» Task statement: Scan the entries that follow and copy out every line containing "logo".

Dataset excerpts:
# # # # #

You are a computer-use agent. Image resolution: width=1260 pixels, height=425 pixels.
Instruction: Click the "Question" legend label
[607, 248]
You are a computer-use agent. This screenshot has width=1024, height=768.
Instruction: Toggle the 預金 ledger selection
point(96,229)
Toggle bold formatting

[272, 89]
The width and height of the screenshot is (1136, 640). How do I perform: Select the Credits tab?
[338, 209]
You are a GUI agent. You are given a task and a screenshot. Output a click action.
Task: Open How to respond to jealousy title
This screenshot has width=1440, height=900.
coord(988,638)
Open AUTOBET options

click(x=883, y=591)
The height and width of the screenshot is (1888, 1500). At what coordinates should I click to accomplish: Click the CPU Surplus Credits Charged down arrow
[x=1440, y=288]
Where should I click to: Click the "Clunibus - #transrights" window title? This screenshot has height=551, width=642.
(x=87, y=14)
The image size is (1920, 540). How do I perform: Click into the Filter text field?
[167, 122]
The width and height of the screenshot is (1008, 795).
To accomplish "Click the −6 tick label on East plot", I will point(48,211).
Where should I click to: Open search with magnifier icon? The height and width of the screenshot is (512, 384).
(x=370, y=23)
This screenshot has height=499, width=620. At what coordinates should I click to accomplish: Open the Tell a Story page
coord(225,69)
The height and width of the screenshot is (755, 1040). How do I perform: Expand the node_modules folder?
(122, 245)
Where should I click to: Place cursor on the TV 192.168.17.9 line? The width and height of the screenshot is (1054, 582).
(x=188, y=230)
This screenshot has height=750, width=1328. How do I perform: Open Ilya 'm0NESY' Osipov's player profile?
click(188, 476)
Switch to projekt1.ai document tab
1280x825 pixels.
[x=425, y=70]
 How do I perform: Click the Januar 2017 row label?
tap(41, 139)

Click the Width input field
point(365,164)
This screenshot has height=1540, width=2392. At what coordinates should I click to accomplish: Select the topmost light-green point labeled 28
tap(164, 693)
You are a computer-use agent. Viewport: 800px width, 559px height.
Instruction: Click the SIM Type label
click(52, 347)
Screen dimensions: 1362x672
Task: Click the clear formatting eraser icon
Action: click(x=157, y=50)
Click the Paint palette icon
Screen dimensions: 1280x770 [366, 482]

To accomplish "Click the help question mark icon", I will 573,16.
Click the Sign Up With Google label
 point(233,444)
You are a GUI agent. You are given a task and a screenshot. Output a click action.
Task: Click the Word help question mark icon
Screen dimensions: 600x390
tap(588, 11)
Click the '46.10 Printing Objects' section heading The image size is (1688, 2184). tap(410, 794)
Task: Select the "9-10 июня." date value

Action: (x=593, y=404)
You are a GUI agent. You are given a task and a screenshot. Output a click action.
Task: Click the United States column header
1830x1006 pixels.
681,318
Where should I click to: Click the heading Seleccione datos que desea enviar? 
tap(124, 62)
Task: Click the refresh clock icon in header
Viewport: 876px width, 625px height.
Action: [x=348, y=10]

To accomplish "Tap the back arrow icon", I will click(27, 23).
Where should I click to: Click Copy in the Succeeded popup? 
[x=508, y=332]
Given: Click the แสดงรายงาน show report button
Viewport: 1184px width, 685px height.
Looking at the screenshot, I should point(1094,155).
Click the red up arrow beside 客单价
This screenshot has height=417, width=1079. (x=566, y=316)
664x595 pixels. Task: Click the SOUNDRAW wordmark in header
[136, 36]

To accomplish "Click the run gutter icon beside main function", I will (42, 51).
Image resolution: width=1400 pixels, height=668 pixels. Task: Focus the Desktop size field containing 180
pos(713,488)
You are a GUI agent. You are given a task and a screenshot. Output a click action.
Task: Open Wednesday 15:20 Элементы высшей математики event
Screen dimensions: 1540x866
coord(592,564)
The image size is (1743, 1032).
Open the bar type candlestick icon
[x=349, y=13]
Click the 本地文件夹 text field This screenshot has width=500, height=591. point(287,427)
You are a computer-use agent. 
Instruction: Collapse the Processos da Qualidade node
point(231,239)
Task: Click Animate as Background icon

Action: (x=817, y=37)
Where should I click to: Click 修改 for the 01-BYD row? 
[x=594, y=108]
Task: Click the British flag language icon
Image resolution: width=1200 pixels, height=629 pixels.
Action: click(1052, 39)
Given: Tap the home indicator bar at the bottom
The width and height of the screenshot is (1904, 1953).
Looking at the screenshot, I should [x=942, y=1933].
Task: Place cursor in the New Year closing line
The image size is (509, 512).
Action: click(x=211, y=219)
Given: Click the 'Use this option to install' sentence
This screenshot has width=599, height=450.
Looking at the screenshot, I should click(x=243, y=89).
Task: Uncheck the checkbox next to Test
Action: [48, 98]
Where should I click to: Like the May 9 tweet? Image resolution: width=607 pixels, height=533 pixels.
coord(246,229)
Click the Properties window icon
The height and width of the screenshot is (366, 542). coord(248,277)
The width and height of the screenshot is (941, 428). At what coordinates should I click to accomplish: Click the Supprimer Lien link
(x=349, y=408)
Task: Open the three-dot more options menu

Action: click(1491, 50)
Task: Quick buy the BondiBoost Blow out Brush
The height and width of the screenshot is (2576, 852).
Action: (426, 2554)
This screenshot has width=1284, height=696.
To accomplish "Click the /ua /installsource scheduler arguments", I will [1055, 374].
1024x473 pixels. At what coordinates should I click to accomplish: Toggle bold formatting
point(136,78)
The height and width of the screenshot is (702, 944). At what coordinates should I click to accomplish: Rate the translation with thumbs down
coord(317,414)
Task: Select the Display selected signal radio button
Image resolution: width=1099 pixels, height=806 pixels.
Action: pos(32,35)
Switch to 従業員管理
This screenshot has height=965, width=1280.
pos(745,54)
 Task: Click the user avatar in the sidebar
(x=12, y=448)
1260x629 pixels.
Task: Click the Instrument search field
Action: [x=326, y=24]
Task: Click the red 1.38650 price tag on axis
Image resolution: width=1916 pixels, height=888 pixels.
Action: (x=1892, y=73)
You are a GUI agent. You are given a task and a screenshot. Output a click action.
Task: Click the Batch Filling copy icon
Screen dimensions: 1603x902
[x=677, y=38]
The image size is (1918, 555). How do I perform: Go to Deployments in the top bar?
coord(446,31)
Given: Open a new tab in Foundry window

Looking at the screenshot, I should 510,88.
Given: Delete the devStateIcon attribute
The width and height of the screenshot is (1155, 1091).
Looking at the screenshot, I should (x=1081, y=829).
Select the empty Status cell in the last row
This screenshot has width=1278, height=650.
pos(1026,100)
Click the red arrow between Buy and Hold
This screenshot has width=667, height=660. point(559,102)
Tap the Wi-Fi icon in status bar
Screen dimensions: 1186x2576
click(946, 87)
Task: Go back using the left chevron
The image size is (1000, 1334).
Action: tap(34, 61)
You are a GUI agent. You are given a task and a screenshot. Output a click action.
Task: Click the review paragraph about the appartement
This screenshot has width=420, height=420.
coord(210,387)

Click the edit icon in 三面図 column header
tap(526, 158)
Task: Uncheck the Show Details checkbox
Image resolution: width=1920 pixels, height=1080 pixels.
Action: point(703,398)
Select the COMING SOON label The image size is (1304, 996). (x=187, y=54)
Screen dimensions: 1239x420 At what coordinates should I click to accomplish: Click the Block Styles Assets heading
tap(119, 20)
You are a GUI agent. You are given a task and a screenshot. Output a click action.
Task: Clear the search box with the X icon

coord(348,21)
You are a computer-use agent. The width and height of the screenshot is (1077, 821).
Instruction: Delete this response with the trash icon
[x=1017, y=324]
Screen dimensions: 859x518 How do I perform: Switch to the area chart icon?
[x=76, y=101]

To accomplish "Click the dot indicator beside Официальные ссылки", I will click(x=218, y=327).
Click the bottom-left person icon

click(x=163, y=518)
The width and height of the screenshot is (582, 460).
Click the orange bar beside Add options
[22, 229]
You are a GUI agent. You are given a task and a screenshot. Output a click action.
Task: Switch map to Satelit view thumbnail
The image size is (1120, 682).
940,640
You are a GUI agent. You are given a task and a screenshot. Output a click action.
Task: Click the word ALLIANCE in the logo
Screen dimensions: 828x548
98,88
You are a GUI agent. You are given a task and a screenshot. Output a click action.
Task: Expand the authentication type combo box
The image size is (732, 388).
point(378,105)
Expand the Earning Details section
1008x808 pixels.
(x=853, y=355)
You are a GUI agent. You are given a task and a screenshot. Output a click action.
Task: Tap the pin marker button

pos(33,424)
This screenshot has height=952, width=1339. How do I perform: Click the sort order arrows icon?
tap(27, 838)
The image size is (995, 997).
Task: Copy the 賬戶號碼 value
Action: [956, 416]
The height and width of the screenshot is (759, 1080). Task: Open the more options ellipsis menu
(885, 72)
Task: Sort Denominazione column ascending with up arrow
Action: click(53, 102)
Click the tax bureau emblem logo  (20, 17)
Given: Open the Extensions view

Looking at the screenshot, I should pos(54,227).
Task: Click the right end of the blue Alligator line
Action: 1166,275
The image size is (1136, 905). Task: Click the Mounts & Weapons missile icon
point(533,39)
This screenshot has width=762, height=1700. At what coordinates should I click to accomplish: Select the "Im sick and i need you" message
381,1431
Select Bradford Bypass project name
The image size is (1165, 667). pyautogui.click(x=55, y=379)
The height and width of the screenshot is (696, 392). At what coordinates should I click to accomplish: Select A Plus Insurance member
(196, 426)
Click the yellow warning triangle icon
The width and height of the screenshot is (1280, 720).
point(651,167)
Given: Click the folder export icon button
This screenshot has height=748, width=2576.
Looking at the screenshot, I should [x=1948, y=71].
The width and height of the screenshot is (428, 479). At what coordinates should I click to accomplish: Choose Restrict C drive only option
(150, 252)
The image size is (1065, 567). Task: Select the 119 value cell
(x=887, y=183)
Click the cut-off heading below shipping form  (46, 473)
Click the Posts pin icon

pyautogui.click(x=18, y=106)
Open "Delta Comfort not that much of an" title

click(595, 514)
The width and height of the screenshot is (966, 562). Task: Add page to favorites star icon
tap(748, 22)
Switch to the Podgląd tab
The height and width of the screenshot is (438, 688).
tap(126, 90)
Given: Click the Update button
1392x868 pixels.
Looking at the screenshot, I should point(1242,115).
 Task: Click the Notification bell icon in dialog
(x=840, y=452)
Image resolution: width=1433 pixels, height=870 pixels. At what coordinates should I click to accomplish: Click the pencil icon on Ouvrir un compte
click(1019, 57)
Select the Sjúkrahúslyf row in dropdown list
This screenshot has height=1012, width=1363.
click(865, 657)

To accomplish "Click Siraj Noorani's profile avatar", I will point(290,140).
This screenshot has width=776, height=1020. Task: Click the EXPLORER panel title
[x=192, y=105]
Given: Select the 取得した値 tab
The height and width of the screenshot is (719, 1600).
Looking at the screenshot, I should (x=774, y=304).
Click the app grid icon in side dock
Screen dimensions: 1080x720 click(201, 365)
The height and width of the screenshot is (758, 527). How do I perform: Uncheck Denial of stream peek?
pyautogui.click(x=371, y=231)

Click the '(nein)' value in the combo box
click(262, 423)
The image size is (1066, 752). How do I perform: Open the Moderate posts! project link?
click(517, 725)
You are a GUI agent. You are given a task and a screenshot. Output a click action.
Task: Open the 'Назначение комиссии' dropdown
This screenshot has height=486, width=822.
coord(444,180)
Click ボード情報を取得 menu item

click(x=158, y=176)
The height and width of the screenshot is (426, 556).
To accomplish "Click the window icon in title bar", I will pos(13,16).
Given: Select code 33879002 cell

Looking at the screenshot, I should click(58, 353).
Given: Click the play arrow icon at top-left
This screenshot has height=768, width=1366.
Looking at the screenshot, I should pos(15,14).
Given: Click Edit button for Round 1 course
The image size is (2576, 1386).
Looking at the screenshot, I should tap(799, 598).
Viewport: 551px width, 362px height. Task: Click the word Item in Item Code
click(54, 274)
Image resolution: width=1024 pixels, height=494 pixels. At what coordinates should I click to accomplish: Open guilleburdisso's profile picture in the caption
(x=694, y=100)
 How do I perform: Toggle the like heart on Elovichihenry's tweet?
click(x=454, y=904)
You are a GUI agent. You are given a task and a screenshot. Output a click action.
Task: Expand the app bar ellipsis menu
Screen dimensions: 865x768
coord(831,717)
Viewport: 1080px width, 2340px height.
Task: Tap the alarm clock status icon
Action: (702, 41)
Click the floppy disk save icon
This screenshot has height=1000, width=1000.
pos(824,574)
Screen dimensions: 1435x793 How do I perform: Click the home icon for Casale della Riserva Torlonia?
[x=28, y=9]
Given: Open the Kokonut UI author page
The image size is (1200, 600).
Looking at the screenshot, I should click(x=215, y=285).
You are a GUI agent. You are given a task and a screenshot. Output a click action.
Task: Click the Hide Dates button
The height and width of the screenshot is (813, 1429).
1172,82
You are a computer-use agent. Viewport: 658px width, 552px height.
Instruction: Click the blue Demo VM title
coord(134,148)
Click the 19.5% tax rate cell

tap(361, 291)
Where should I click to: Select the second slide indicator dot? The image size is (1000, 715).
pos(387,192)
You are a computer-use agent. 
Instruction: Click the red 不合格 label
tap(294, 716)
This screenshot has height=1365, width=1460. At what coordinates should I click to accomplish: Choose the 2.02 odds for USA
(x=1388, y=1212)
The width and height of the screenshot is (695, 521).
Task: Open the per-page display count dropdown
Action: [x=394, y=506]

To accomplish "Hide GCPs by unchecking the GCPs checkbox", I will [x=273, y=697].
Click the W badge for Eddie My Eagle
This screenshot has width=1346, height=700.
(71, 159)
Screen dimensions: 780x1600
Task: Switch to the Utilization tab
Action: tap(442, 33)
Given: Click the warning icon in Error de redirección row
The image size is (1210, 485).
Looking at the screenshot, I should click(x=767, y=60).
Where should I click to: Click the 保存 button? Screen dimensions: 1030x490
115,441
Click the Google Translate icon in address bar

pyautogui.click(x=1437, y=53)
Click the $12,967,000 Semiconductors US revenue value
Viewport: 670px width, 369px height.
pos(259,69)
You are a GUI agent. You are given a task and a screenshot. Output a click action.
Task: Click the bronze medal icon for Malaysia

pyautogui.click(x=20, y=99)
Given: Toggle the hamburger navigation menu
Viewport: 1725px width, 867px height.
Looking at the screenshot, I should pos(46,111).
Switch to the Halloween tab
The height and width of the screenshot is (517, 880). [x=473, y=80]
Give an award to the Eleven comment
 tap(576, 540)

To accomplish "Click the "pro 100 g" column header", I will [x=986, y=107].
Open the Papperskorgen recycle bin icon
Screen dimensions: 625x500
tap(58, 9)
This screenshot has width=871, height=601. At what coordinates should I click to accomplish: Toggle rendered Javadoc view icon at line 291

# # # # #

» Expected answer:
Task: Click the word ALLIANCE in the logo
Click the tax bureau emblem logo  (20, 17)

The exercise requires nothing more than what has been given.